Judo bedeutet wörtlich soviel wie sanfter Weg, abgeleitet von ju (sanft)
und do ( Weg).

Judo ist eine japanische Kampfsportart. Die darauf basierenden Judo/Jiu-Jitsu-Vorläuferformen wurden durch Jigoro Kano (1860–1938), dem Begründer des Judo, am Anfang des 20. Jahrhunderts angepasst.
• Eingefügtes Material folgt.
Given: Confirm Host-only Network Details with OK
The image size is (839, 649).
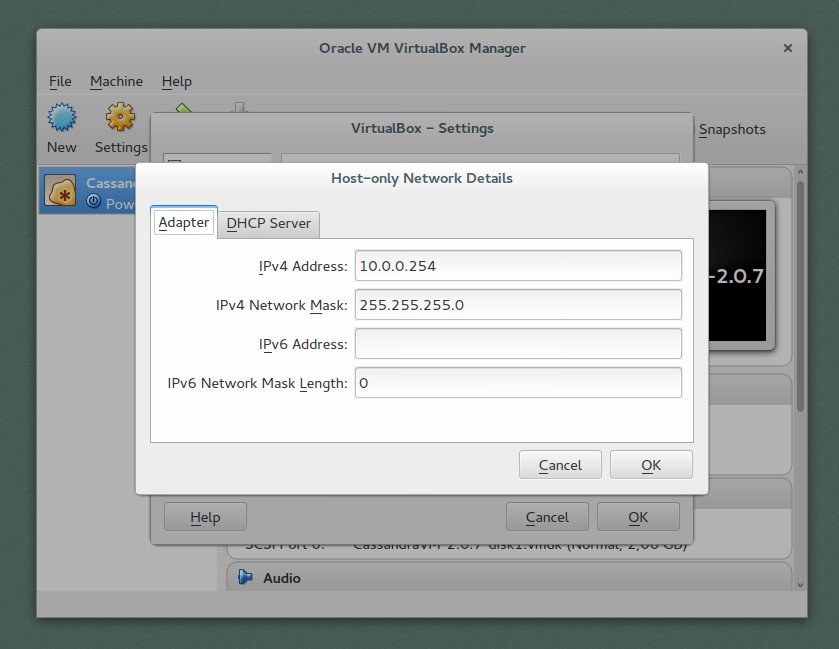Looking at the screenshot, I should coord(650,465).
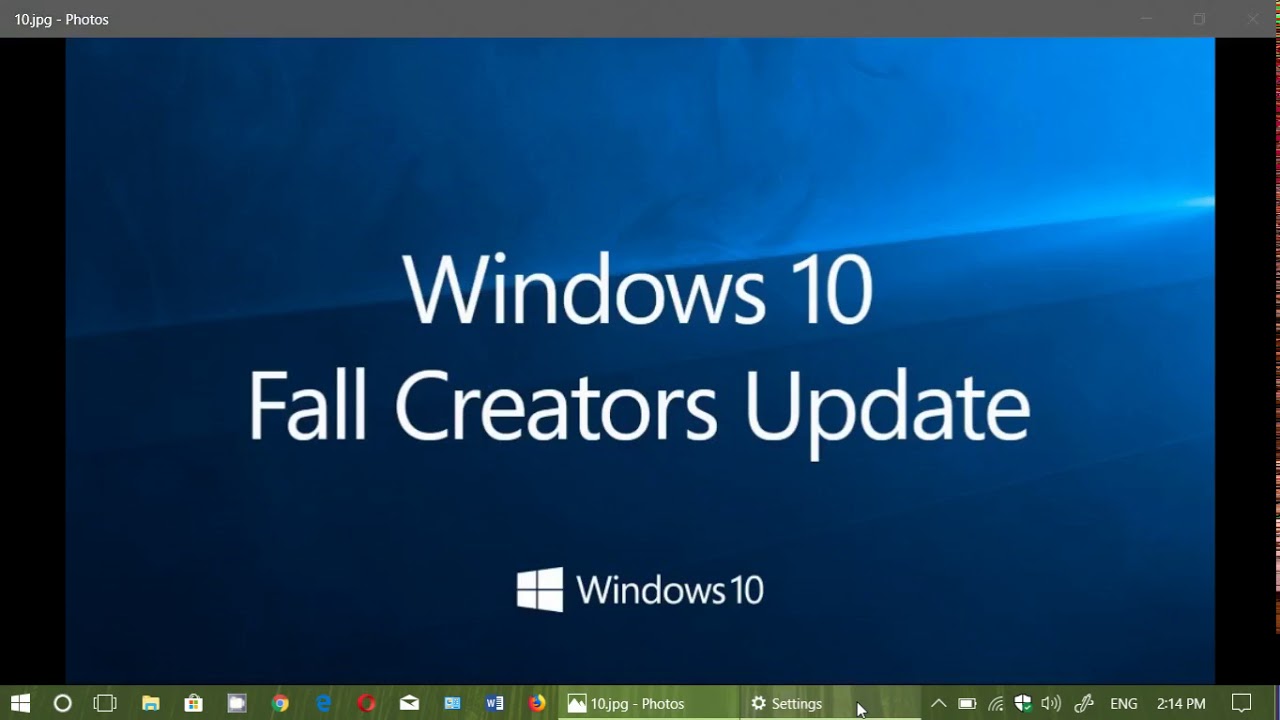Switch to the 10.jpg - Photos taskbar window

click(627, 704)
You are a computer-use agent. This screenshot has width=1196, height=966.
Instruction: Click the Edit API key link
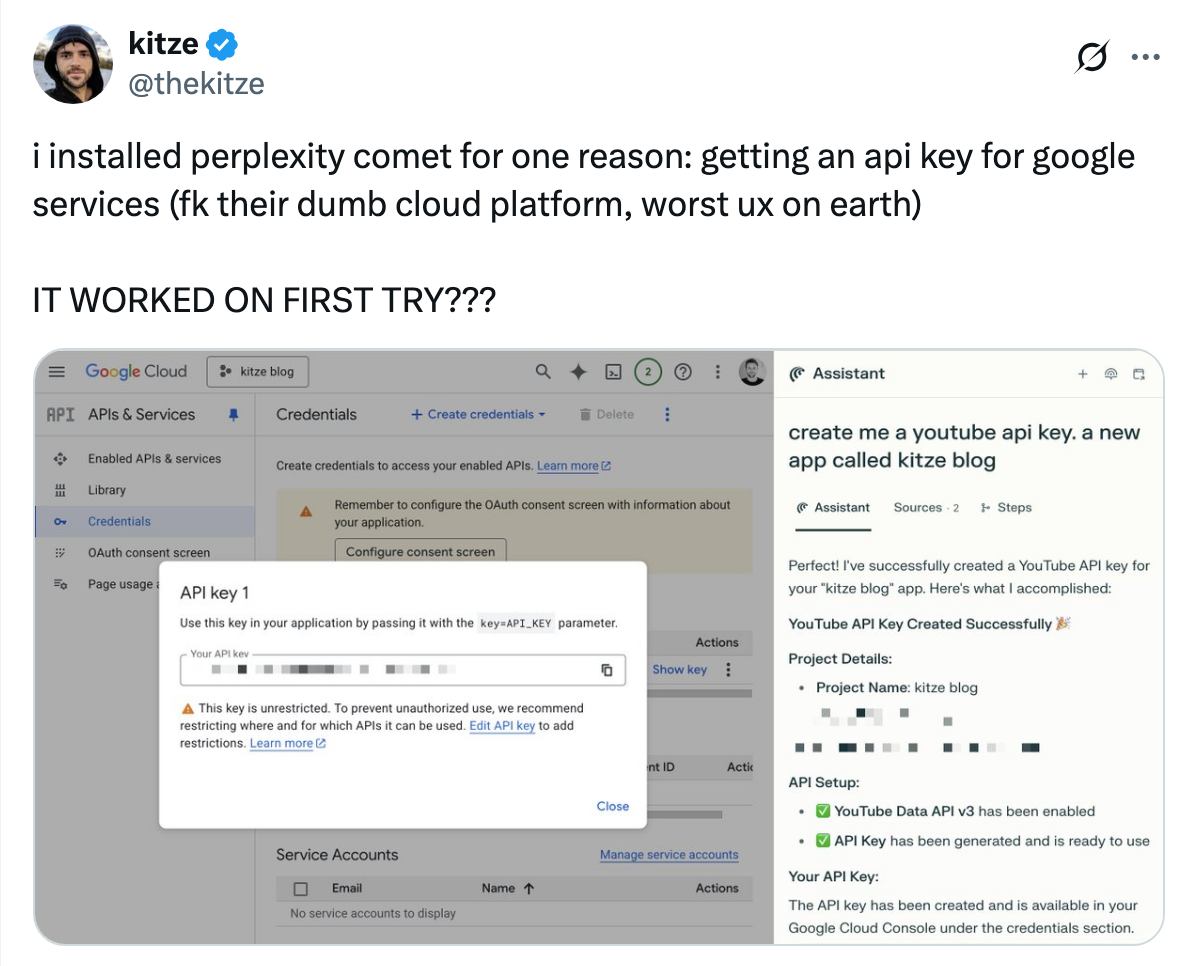pos(501,726)
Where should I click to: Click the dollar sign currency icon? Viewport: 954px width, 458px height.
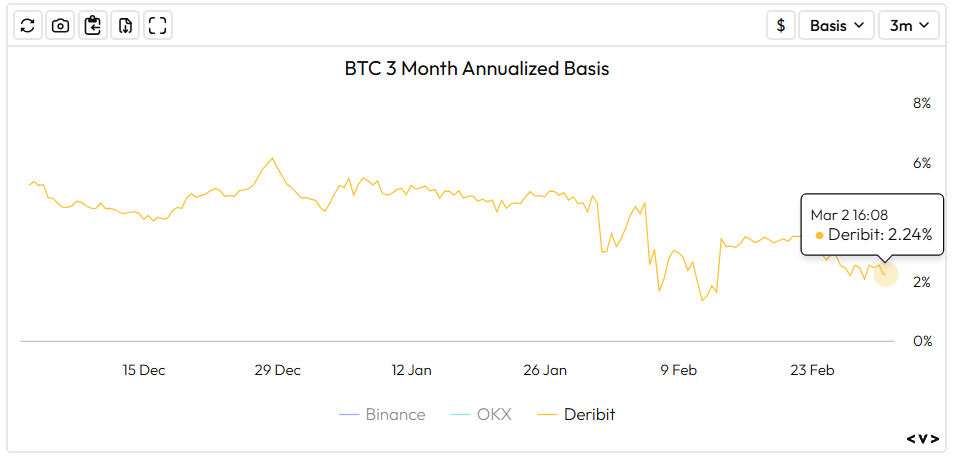(780, 26)
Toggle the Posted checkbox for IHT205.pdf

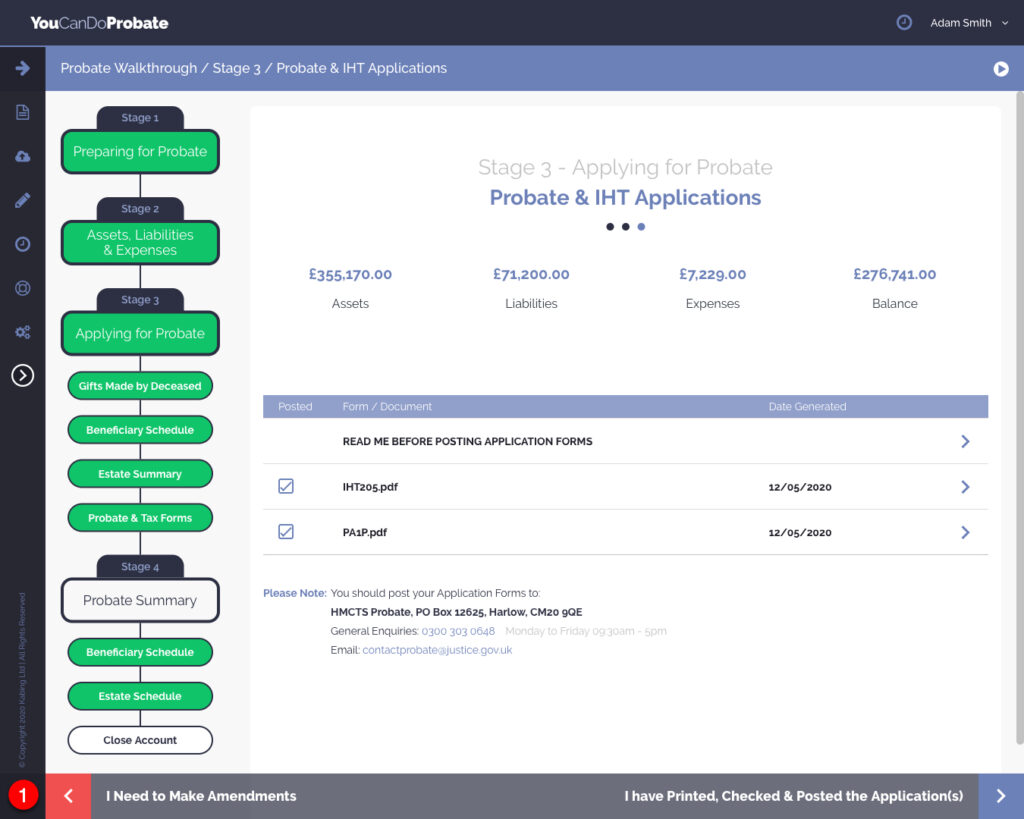[x=286, y=487]
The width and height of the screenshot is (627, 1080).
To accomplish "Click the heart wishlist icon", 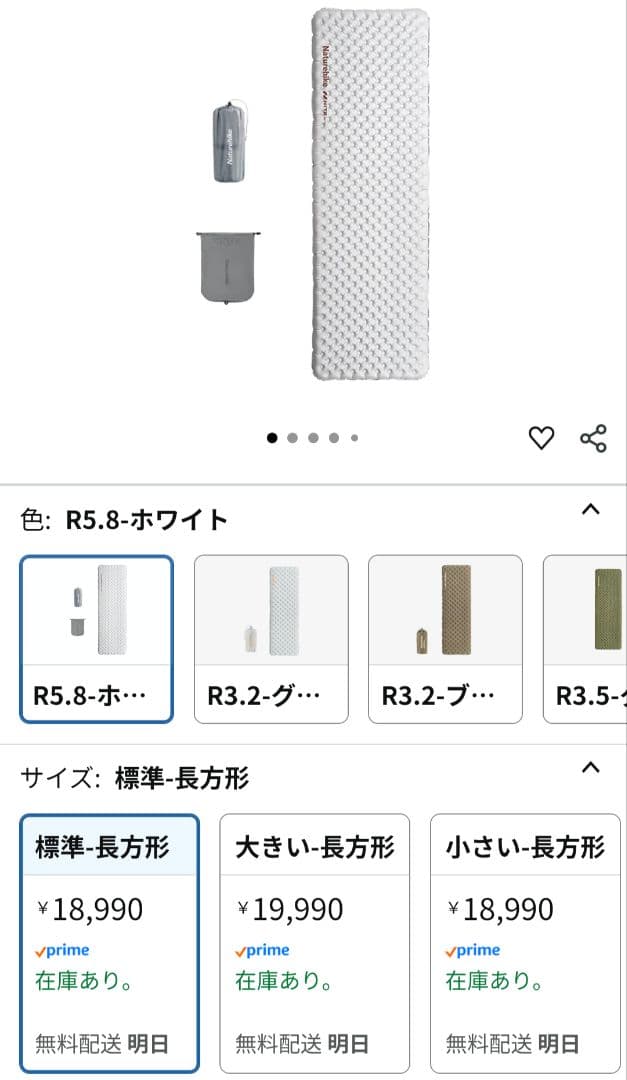I will tap(540, 436).
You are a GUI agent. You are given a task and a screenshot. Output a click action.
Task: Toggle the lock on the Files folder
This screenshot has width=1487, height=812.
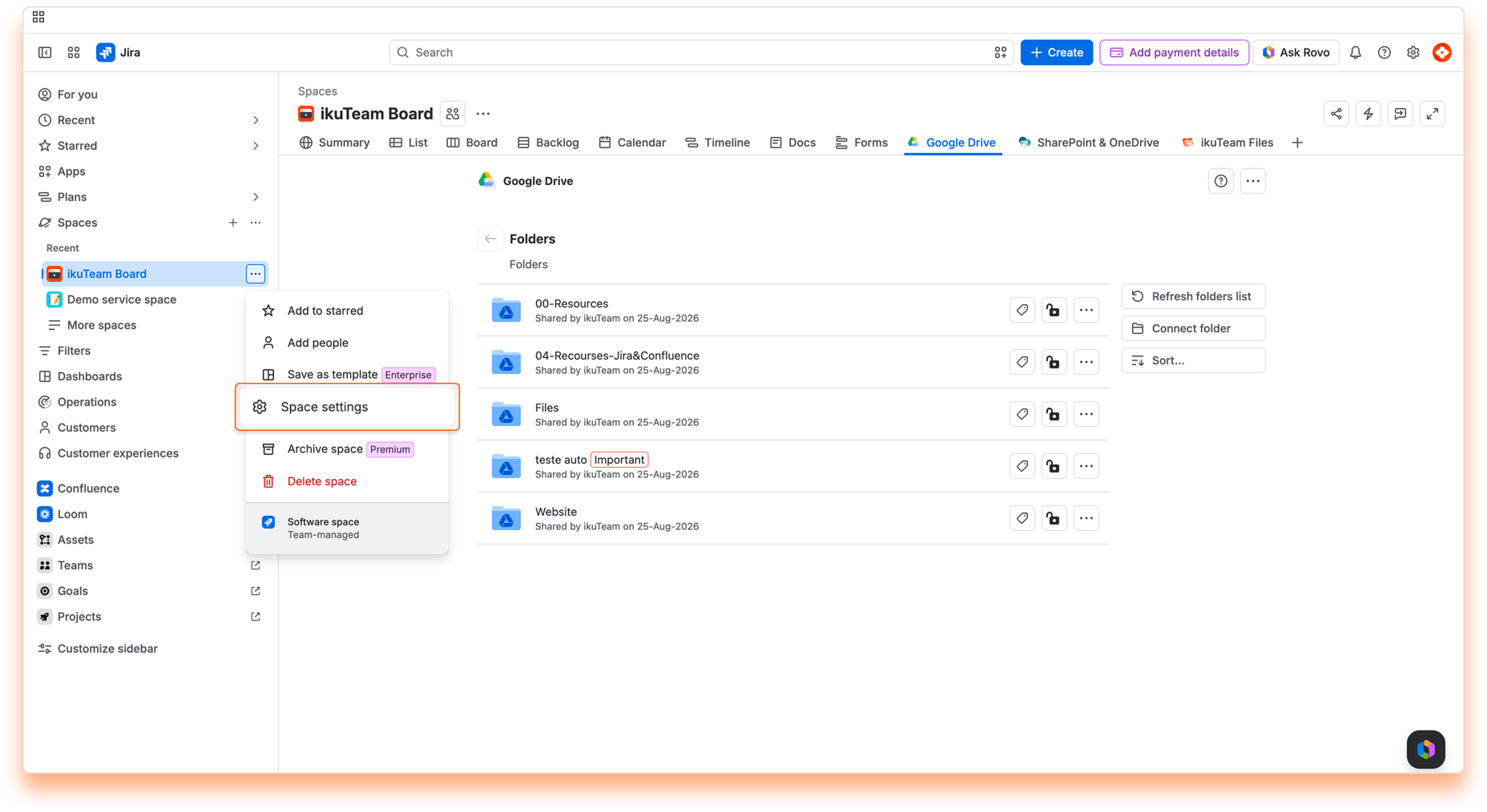[1054, 414]
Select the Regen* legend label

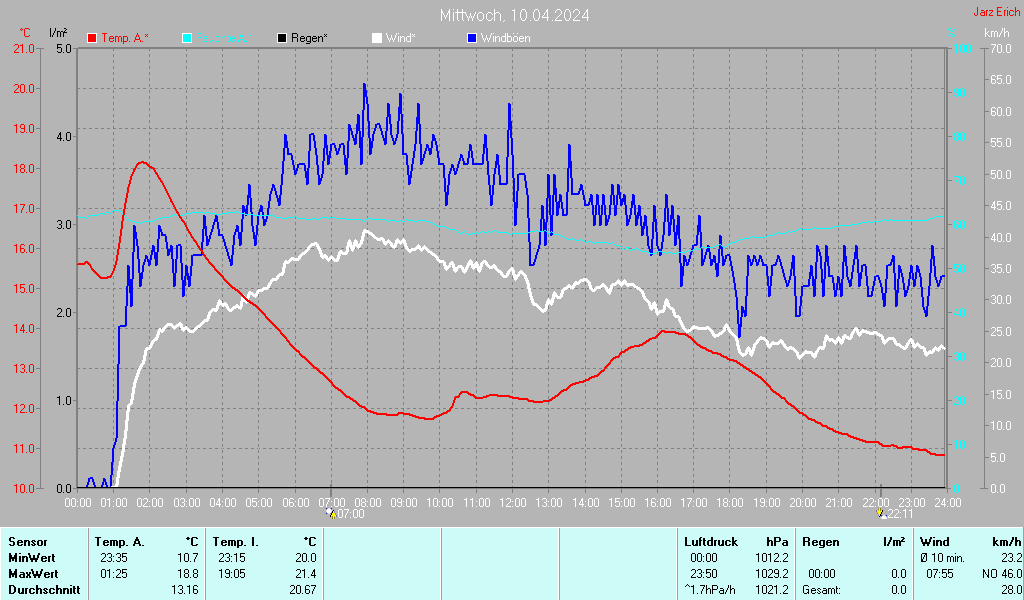[x=309, y=38]
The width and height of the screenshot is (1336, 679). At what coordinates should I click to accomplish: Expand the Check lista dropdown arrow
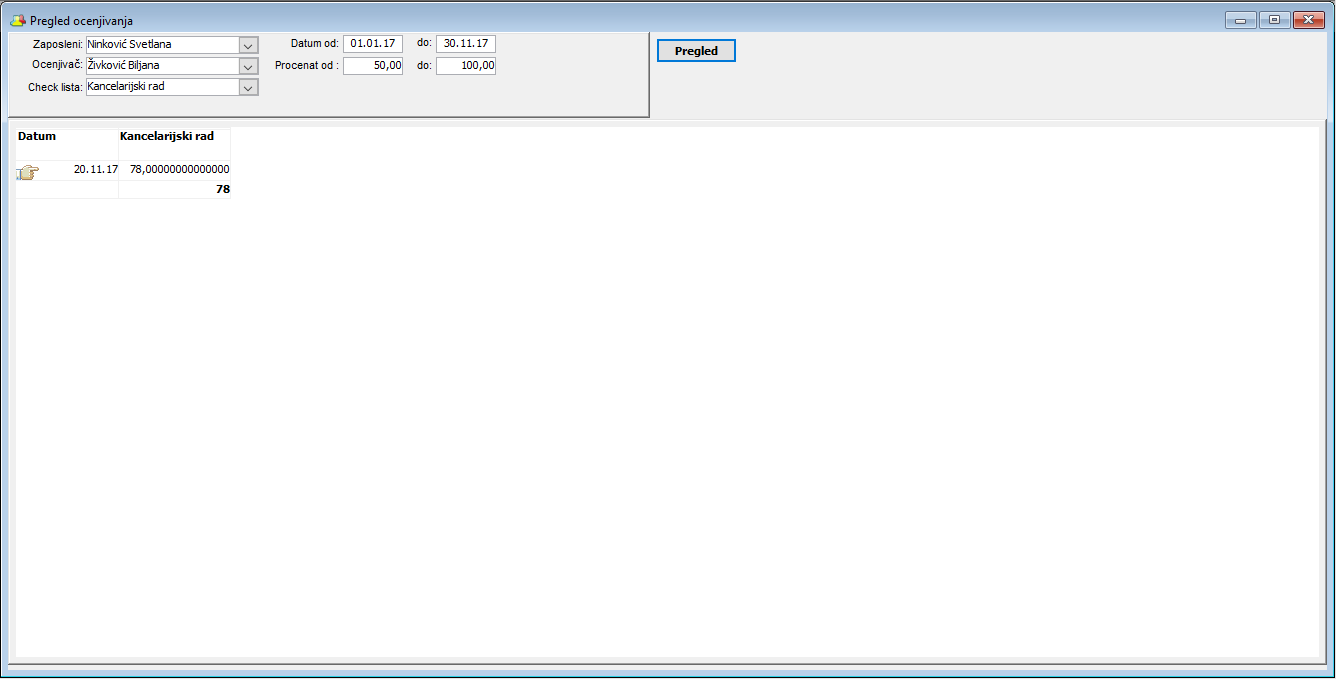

Das heißt viele ursprünglich noch enthaltene Waffen-, Tritt- und Schlagtechniken wurden weitgehend entfernt. Die verbliebenen Techniken des Judo sind hauptsächlich Würfe (jap. Nage Waza), Falltechniken (jap. Ukemi Waza) und Bodentechniken (jap. Katame Waza).

Im heutigen modernen Sport-Judo wurden einige gefährliche Stoß-, Schlag- und Trittechniken nahezu ersatzlos gestrichen. Die verbleibenden Techniken ermöglichten somit einen sportlichen Wettkampf gegeneinander.

Traditionell tragen Judo- Kämpfer eine knöchellange weiße Baumwollhose und darüber eine halblange weiße Jacke aus Baumwolle, die durch einen farbigen Gürtel zusammengehalten wird.

An der Gürtelfarbe kann man den Ausbildungsstand eines Judo- Kämpfers erkennen. Es gibt die Schüler- und Meistergrade. Die Schülergrade gehen bis zum braunen Gürtel. Die Meistergrade beginnen mit dem schwarzen Gürtel. Jeder Anfänger beginnt mit einem weißen Gürtel.

Judo ist als olympische Disziplin zugelassen.